Still from Mr Zhu's Summer. Photo courtesy of FEFF.

Of the 83 films in the official selection for this year’s Far East Film Festival, 10 were from mainland China. They made up a diverse selection, including big box office hits such as Jackie Chan’s Kung Fu Yoga, and smaller, independent films such as Someone to Talk to and Mr Zhu’s Summer.

FEFF has always been an important window to the world for filmmakers who maintain their independence or have only small production budgets, and for talented directors who are just emerging in their home countries.

Director Song Haolin’s debut film, Mr Zhu’s Summer, had its world premiere at the festival on April 23. It is a gem unearthed by festival director Sabrina Baracetti from the vast filmmaking landscape of China. What does it mean for such a film to be screened in Udine, Italy, with the hope of going global?

The mainland Chinese movie industry has been developing a monopoly on blockbusters in its home market. It is the second biggest film industry in the world and, as the growth engine of the international entertainment business, will soon overtake Hollywood as the biggest. So it is becoming increasingly difficult to make more novel, smaller-budget films and get them shown in theaters.

Song has said that while the means to finance and distribute a film may be there, the system works poorly for true artists trying to make meaningful films. Song and the producer of Mr Zhu’s Summer, Deng Sheng, were in Udine for FEFF and agreed it was almost impossible to attract large audiences with a film like theirs.

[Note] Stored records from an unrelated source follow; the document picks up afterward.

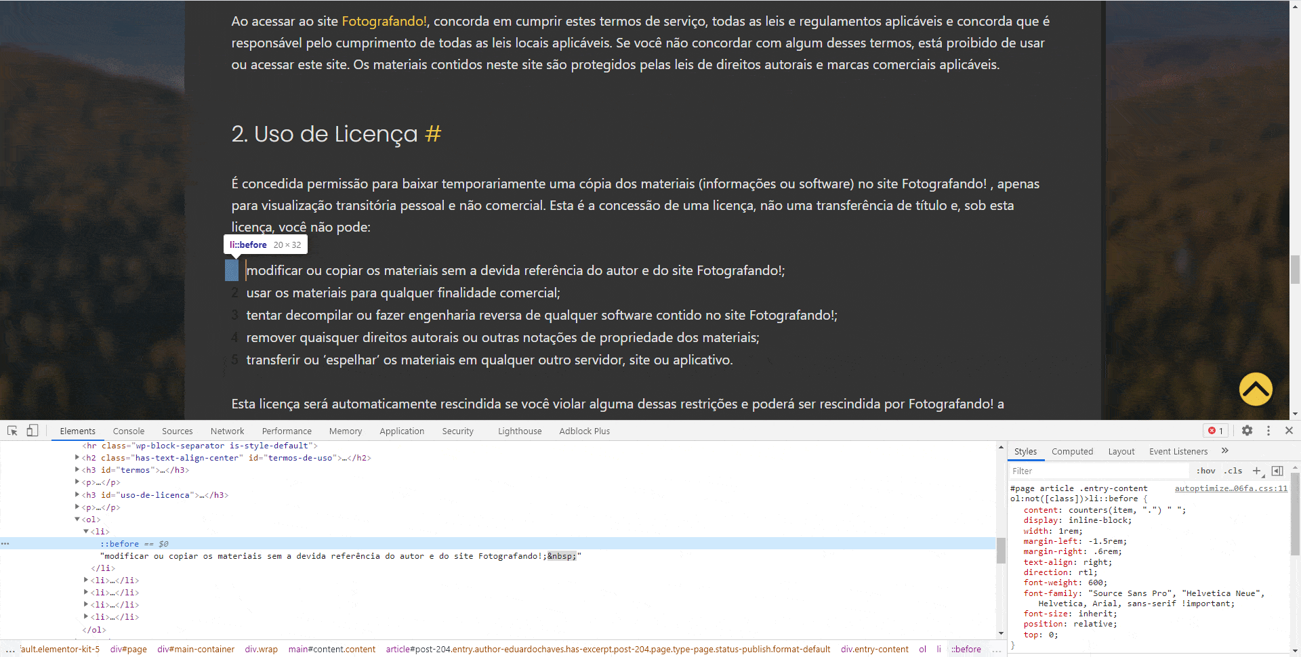This screenshot has height=657, width=1301.
Task: Open DevTools settings gear
Action: coord(1247,431)
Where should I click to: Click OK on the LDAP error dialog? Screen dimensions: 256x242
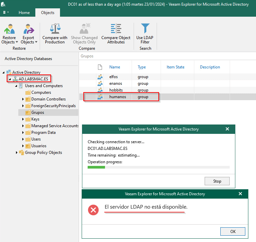click(x=233, y=231)
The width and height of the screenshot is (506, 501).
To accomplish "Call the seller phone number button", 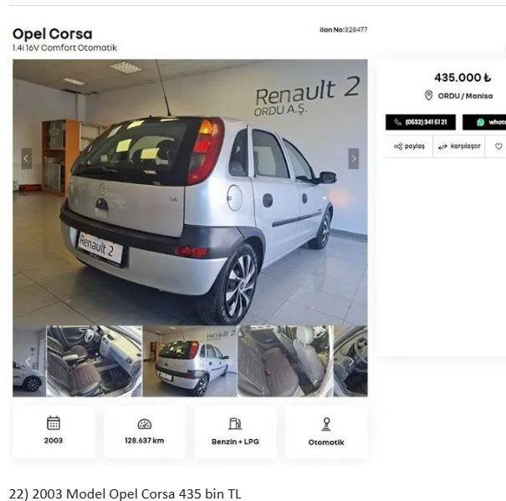I will [x=421, y=122].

Deng said: “In every theater, big productions are being screened and the managers don’t have slots that can be filled with smaller ones.”

That is where FEFF comes in. “It’s very important to screen at film festivals, to expose people to the film,” Deng said.

Added Song: “The audience’s reaction was very enthusiastic, which made me very happy. The Far East Film Festival here in Udine allows my work to be known and I hope that this will continue.”

Song knows that it is not just about talent. In his own experience, up-and-coming filmmakers everywhere need a little bit of luck. “I know a lot of talented people who aren’t lucky, and who aren’t here,” he said. Song is lucky, so he is in Udine. He is grateful for that – and so, it seemed were the festival moviegoers who rated his first film as among their favorites.